Göttingen. Die Wohnrauminitiative Göttingen protestiert heftig dagegen, dass das Studentenwerk Rauchmelder von Profis installieren und warten lässt. Ein Kommentar von Christoph Papenheim.

Es gibt offenbar Menschen, die aus Prinzip so ziemlich gegen alles heftig protestieren. So wehrt sich die Wohnrauminitiative Göttingen mit starken Worten gegen die gesetzlich vorgeschriebene Ausstattung von Studentenwohnheimen mit Rauchmeldern, die von einer Fachfirma installiert und gewartet werden.
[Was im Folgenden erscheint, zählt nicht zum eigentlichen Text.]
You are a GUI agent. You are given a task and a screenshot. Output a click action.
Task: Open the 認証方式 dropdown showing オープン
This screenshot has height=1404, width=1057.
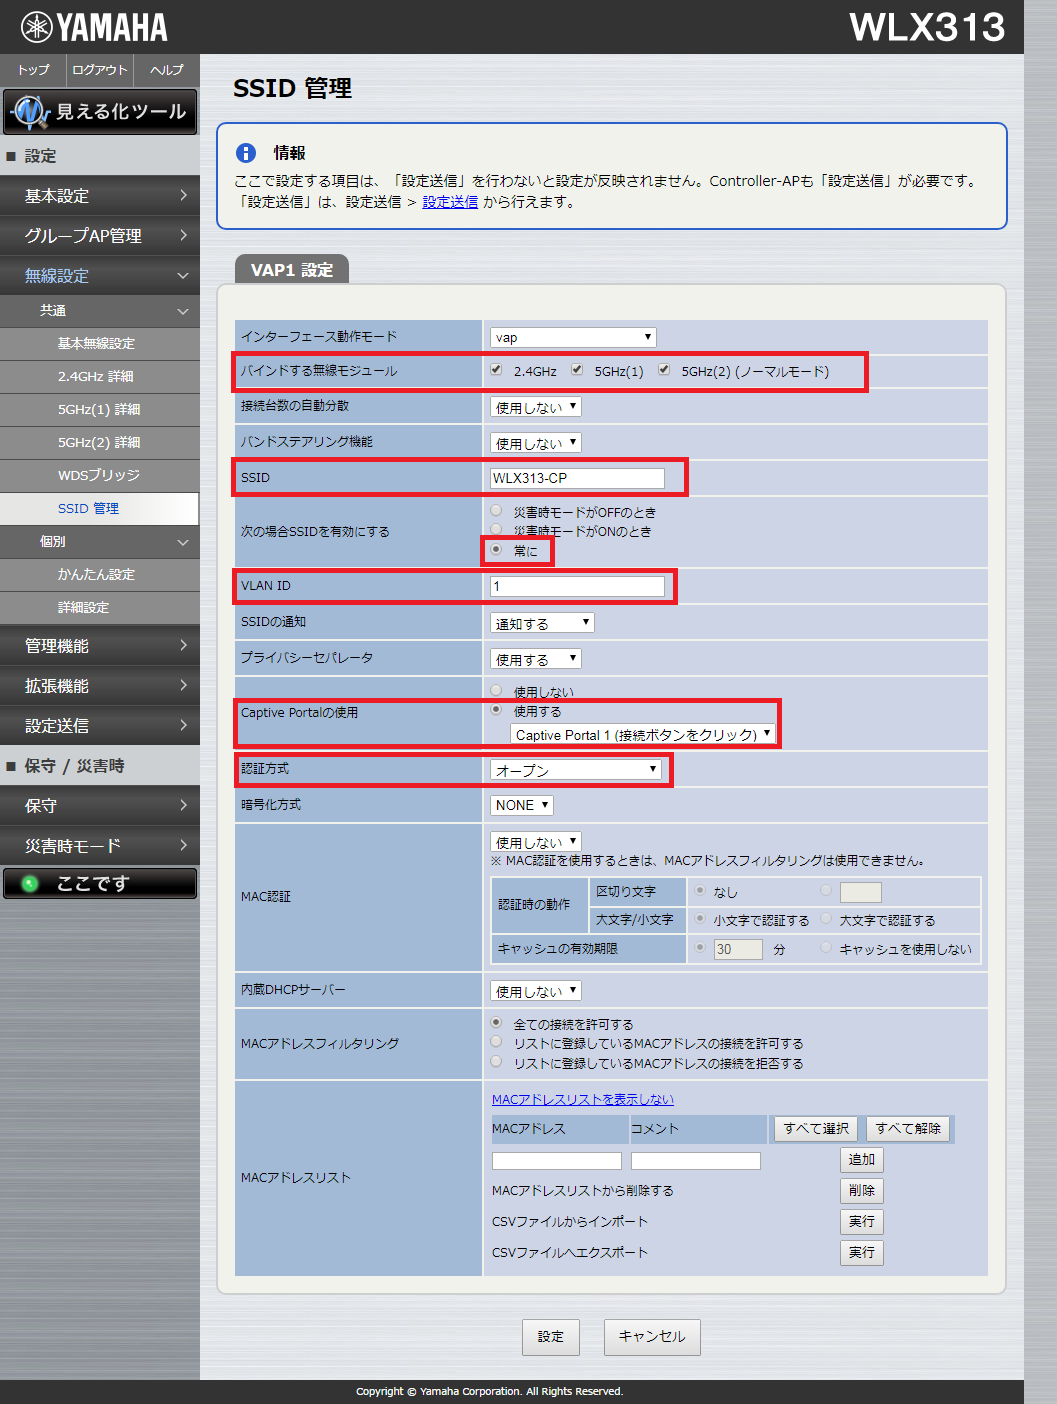pos(576,769)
Die Initiative will keine „Mieterhöhung durch die Hintertür“. Die Wohnheime sollen bezahlbar bleiben.

Ja geht’s denn noch? Hier geht es um 35 Cent je Rauchmelder und Monat. Das wird weder Studierende noch deren Eltern in die Privatinsolvenz treiben. Dafür können sie sich darauf verlassen, dass die piepsenden Lebensretter regelmäßig gewartet werden und zehn Jahre funktionieren. Bei eigenen Rauchmeldern besteht immer die Gefahr, dass jemand vergisst, die Batterie zu wechseln, weil sie ausgerechnet in den Semesterferien leer war. Oder, dass jemand die Batterie klaut oder den kompletten Rauchmelder oder dass ihn jemand übermalt oder zuklebt.

Und wenn dann etwas passiert? Dann ist es keiner gewesen. Also, liebe Studierende: Lasst die Kirche im Dorf und nehmt die geringen Mehrkosten hin, die ihr durch etwas Sparsamkeit bei den sonstigen Betriebskosten leicht ausgleichen könnt. Im Interesse der Sicherheit.